-- THE DATA --
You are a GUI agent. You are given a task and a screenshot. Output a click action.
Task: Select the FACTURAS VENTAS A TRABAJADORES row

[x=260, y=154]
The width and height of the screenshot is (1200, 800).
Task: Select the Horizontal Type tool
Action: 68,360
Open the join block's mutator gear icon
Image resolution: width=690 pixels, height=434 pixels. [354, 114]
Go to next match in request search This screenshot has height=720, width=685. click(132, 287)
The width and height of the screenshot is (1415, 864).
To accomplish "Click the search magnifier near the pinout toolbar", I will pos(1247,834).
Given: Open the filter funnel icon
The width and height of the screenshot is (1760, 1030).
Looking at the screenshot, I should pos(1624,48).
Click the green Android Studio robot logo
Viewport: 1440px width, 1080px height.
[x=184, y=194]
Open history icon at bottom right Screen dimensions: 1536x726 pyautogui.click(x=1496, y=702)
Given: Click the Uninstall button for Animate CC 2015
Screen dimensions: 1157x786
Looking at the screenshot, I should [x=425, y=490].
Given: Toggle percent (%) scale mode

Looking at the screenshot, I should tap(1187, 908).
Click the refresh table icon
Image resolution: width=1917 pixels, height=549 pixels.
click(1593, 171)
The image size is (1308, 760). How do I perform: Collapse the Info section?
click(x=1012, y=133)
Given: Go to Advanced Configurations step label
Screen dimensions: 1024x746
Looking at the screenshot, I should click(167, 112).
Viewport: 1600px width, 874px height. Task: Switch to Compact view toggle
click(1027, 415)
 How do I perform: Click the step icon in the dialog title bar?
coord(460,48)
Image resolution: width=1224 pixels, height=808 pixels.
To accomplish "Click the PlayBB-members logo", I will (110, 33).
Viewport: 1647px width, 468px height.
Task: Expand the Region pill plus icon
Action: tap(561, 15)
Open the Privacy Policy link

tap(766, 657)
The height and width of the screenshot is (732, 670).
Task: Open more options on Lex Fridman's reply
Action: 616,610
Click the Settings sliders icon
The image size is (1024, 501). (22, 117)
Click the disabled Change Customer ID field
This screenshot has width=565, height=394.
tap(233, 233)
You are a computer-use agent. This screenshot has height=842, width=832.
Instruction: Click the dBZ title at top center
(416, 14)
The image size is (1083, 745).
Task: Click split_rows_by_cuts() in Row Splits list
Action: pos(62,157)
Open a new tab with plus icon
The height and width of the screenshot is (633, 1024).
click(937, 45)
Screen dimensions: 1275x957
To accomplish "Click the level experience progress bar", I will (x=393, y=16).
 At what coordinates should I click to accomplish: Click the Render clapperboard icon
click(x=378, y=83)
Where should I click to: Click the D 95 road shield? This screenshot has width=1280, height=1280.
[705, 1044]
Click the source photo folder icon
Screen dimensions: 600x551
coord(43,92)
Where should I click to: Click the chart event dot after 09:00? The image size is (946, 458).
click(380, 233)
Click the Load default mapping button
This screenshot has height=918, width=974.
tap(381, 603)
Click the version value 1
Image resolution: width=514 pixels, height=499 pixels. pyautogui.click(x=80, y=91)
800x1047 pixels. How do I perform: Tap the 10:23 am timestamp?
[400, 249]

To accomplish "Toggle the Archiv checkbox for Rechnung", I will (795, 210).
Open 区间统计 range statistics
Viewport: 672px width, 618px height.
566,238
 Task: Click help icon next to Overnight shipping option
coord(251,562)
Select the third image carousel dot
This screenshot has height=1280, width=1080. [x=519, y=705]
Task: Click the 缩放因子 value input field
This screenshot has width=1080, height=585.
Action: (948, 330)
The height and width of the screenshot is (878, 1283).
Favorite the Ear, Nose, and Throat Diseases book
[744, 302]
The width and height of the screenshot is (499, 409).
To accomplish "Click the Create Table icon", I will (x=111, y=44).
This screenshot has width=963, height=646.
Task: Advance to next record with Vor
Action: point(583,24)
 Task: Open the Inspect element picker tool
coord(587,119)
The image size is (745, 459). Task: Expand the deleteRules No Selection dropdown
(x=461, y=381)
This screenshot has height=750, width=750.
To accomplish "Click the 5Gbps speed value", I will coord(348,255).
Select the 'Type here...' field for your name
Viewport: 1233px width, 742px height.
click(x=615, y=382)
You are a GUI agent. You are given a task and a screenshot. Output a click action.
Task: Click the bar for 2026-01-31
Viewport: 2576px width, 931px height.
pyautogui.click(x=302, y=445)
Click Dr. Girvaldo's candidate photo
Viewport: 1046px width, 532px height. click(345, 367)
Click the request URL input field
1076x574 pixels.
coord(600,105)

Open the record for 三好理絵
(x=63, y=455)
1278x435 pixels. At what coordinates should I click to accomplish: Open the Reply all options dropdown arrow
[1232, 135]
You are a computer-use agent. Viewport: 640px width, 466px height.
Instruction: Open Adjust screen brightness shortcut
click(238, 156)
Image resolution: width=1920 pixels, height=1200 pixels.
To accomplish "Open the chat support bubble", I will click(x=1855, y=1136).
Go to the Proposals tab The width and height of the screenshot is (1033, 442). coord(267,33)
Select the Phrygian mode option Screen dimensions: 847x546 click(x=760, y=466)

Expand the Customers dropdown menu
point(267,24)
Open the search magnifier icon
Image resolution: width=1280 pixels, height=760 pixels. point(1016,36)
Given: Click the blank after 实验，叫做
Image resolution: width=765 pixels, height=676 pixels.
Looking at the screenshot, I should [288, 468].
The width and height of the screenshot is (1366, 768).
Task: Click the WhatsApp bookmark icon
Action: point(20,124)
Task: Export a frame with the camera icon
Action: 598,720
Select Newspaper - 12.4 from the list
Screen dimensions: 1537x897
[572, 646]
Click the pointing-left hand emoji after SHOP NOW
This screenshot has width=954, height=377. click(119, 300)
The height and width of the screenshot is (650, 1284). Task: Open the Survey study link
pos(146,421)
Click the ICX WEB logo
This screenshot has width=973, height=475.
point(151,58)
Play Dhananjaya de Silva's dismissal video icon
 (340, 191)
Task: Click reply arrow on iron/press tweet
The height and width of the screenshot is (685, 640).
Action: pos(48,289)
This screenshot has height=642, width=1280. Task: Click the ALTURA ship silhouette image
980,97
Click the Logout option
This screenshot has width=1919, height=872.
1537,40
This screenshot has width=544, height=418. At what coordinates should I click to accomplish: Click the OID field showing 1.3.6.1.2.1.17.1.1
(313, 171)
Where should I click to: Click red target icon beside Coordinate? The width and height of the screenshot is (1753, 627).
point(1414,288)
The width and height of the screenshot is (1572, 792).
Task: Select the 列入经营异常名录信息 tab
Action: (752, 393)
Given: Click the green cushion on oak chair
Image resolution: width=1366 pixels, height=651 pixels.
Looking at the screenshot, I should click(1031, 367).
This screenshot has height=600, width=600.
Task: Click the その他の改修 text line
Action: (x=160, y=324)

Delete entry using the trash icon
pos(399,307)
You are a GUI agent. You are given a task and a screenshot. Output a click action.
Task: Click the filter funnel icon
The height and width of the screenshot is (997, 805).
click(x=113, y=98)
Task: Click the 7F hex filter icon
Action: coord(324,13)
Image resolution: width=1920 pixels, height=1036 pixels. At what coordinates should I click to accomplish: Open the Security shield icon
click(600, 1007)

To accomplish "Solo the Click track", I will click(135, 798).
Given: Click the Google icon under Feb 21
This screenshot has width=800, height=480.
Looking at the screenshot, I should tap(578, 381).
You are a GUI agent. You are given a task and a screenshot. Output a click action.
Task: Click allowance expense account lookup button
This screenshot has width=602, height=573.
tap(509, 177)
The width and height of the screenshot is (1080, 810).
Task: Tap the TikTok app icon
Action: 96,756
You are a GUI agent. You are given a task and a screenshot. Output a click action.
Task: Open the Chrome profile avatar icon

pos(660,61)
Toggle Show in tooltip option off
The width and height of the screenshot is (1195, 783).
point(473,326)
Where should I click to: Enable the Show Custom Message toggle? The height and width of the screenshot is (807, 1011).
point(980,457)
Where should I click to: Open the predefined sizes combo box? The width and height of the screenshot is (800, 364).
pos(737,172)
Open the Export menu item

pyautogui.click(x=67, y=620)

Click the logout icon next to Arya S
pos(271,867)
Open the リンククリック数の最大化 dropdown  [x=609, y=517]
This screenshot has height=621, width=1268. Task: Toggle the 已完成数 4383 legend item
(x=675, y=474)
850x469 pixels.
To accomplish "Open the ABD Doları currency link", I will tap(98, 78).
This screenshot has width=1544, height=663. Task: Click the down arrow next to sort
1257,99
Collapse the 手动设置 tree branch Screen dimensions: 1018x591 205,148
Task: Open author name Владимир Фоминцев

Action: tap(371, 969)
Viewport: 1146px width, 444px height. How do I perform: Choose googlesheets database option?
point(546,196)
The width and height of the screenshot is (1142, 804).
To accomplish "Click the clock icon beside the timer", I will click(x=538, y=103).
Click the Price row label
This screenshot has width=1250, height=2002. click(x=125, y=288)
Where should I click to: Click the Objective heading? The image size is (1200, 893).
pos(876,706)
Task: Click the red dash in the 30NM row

-- HOW TO COMPLETE THIS TASK --
Restate exactly each line of the data from the one bearing "Click the logout icon next to Arya S" to the end, and add nothing.

-- ANSWER TO THIS TASK --
Click the logout icon next to Arya S
pos(271,867)
Open the リンククリック数の最大化 dropdown  [x=609, y=517]
This screenshot has height=621, width=1268. Task: Toggle the 已完成数 4383 legend item
(x=675, y=474)
850x469 pixels.
To accomplish "Open the ABD Doları currency link", I will tap(98, 78).
This screenshot has width=1544, height=663. Task: Click the down arrow next to sort
1257,99
Collapse the 手动设置 tree branch Screen dimensions: 1018x591 205,148
Task: Open author name Владимир Фоминцев

Action: tap(371, 969)
Viewport: 1146px width, 444px height. How do I perform: Choose googlesheets database option?
point(546,196)
The width and height of the screenshot is (1142, 804).
To accomplish "Click the clock icon beside the timer", I will click(x=538, y=103).
Click the Price row label
This screenshot has width=1250, height=2002. click(x=125, y=288)
Where should I click to: Click the Objective heading? The image size is (1200, 893).
pos(876,706)
Task: Click the red dash in the 30NM row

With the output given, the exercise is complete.